# Integrate sqrt(x-x^2)

1. Dec 29, 2012

### autodidude

1. The problem statement, all variables and given/known data
Integrate $$\sqrt{x-x^2}$$

The attempt

I did a trig substitution, letting $$cos(\theta)=\frac{x}{sqrt(x)}$$ and after some manipulation ended up with $$-2\int \ |sin(\theta)cos(\theta)|sin(\theta)cos(\theta) d\theta$$ which I have no idea how to integrate.

If I make a u-substitution and let u=cos(theta) rather than simplify to get the above, I get $$2\int \ u\sqrt{u^2-u^4}du$$ which I cant make any progress on either.

2. Dec 29, 2012

### haruspex

The original integral must be over a range in [0, 1]. This means you can restrict theta to [0, pi/2], allowing you to drop the modulus function, leaving sin2cos2. Can you solve it from there?

Last edited: Dec 29, 2012
3. Dec 29, 2012

### Dick

The more common way to do a problem like this is to complete the square inside the radical then substitute. I think it goes a bit easier that way.

4. Dec 29, 2012

### autodidude

@haruspex: Yeah, I tried that and when I got the incorrect answer, I went back and saw that I overlooked the fact that you need to insert the modulus wheen rooting a square. Will try again in case I made an error though.

@Dick: Thanks, I'll see where I can get with that.

5. Dec 29, 2012

### mtayab1994

Like Dick said.
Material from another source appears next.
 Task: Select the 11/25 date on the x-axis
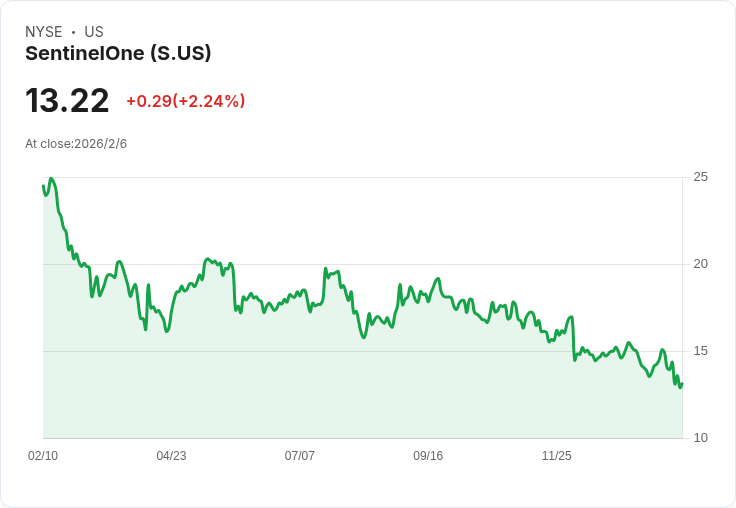point(556,456)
Look at it like this try to reformulate it so you get something like this:

$$\int\sqrt{\frac{1}{4}-(x-}\frac{1}{2})^{2}dx$$

and substitute u : $$u=x-\frac{1}{2};dx=du$$

and see what you can get.

6. Dec 30, 2012

### unscientific

try factorizing out the x... then use a substitution sqrt x = something... simplifies things alot!